+++ DATA ENTRIES +++

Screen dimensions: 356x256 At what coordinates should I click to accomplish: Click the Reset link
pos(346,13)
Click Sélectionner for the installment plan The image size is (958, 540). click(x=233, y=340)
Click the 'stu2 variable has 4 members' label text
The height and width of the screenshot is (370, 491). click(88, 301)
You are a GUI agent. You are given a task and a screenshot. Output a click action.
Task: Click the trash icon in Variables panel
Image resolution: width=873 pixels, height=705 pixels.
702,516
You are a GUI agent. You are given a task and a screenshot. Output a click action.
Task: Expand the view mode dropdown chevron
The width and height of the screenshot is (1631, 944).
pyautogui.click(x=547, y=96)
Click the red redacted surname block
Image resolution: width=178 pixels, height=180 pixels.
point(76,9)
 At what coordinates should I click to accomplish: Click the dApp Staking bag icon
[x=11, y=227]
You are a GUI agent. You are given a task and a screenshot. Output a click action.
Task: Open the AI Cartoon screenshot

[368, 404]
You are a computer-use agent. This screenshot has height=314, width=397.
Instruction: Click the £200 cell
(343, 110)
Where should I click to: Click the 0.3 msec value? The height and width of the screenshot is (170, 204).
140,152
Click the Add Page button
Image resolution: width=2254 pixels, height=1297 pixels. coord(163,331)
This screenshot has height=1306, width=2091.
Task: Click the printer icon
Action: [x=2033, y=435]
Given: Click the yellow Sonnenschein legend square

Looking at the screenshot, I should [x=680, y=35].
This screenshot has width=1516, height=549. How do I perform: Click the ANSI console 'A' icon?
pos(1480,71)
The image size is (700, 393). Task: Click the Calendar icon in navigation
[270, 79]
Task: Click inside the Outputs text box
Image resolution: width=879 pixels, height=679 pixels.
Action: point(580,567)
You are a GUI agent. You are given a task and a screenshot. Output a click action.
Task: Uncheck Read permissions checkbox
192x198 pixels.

+++

Convert the records above into a Markdown table with the columns "Row" and "Record line," numbering each nonblank line in order and leaving out the blank lines.

(THE ANSWER)
| Row | Record line |
|---|---|
| 1 | Screen dimensions: 356x256 At what coordinates should I click to accomplish: Click the Reset link |
| 2 | pos(346,13) |
| 3 | Click Sélectionner for the installment plan The image size is (958, 540). click(x=233, y=340) |
| 4 | Click the 'stu2 variable has 4 members' label text |
| 5 | The height and width of the screenshot is (370, 491). click(88, 301) |
| 6 | You are a GUI agent. You are given a task and a screenshot. Output a click action. |
| 7 | Task: Click the trash icon in Variables panel |
| 8 | Image resolution: width=873 pixels, height=705 pixels. |
| 9 | 702,516 |
| 10 | You are a GUI agent. You are given a task and a screenshot. Output a click action. |
| 11 | Task: Expand the view mode dropdown chevron |
| 12 | The width and height of the screenshot is (1631, 944). |
| 13 | pyautogui.click(x=547, y=96) |
| 14 | Click the red redacted surname block |
| 15 | Image resolution: width=178 pixels, height=180 pixels. |
| 16 | point(76,9) |
| 17 |  At what coordinates should I click to accomplish: Click the dApp Staking bag icon |
| 18 | [x=11, y=227] |
| 19 | You are a GUI agent. You are given a task and a screenshot. Output a click action. |
| 20 | Task: Open the AI Cartoon screenshot |
| 21 | [368, 404] |
| 22 | You are a computer-use agent. This screenshot has height=314, width=397. |
| 23 | Instruction: Click the £200 cell |
| 24 | (343, 110) |
| 25 | Where should I click to: Click the 0.3 msec value? The height and width of the screenshot is (170, 204). |
| 26 | 140,152 |
| 27 | Click the Add Page button |
| 28 | Image resolution: width=2254 pixels, height=1297 pixels. coord(163,331) |
| 29 | This screenshot has height=1306, width=2091. |
| 30 | Task: Click the printer icon |
| 31 | Action: [x=2033, y=435] |
| 32 | Given: Click the yellow Sonnenschein legend square |
| 33 | Looking at the screenshot, I should [x=680, y=35]. |
| 34 | This screenshot has width=1516, height=549. How do I perform: Click the ANSI console 'A' icon? |
| 35 | pos(1480,71) |
| 36 | The image size is (700, 393). Task: Click the Calendar icon in navigation |
| 37 | [270, 79] |
| 38 | Task: Click inside the Outputs text box |
| 39 | Image resolution: width=879 pixels, height=679 pixels. |
| 40 | Action: point(580,567) |
| 41 | You are a GUI agent. You are given a task and a screenshot. Output a click action. |
| 42 | Task: Uncheck Read permissions checkbox |
| 43 | 192x198 pixels. |